Mitochondrial Na+ overload is caused by oxidative stress and leads to activation of the caspase 3- dependent apoptotic machinery.

Oxidative stress is one of the major causes of cell death. Using time-lapse confocal recording of live cardiomyocytes, we showed that H2O2 (OH*) caused a marked increase in Na+ and Ca2+ levels in both the cytosol ([Na]cyt, [Ca]cyt) and mitochondria ([Na]m, [Ca]m). The H2O2-induced intracellular Na+ ([Na]i) overload contributed to the H2O2-induced [Ca]cyt/[Ca]m overload via activation of the reverse mode of the Na-Ca exchanger.
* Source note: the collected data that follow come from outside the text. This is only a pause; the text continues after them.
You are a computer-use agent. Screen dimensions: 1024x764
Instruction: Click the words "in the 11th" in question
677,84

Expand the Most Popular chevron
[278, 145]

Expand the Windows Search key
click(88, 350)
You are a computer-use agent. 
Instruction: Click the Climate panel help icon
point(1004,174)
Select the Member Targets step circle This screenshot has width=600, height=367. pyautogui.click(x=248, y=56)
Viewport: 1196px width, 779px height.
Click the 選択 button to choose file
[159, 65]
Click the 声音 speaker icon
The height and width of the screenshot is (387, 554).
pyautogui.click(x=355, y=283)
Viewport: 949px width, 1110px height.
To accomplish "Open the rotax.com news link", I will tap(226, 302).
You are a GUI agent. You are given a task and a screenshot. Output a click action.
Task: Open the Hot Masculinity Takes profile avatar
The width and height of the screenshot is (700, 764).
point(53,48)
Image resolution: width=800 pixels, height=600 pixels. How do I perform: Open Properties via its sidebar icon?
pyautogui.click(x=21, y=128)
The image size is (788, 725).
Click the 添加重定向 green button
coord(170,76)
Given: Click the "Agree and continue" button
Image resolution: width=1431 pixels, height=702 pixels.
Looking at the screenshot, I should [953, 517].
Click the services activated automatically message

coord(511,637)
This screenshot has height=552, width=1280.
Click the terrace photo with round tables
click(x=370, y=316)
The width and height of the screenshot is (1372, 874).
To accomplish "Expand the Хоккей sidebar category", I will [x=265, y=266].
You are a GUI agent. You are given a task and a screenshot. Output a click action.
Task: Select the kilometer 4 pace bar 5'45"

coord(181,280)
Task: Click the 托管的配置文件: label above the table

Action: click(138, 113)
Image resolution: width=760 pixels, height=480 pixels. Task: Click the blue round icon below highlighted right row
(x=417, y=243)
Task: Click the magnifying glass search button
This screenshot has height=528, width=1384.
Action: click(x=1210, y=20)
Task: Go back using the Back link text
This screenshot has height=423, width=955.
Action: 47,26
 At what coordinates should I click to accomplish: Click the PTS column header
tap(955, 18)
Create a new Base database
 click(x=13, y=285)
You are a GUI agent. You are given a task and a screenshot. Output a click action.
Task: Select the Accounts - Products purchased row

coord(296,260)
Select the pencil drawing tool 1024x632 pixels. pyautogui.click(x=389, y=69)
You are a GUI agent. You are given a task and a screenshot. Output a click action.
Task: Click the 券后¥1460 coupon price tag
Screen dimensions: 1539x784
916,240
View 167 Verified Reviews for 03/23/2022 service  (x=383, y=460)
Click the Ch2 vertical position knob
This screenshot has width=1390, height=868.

When myocytes were treated for 40 min with 100 microM H2O2 in normal medium, then returned to H2O2-free medium, the percentage of apoptotic cells increased from 4% at 0 h to 55 and 85% at 4.5 and 16 h, respectively. H2O2-induced apoptosis was completely prevented by using Na-free, but not Ca-free, medium. When a Na+ ionophore cocktail in Ca-free medium was used instead of H2O2 to increase the [Na]i by more than 30 mM without any change in the [Ca]i, cytochrome c release and caspase 3-dependent apoptosis occurred, showing that [Na]i overload per se induced apoptosis. We also showed that the increase in the mitochondrial, but not the cytosolic, Na+ levels resulted in the opening of the permeation transition pore, followed by cytochrome c release. Our findings therefore suggest that H2O2-induced [Na]m overload is an important upstream signal for the apoptotic machinery, and the prevention of [Na]m overload thus represents a particularly attractive target for strategies aimed at preventing oxidative stress-induced cell death.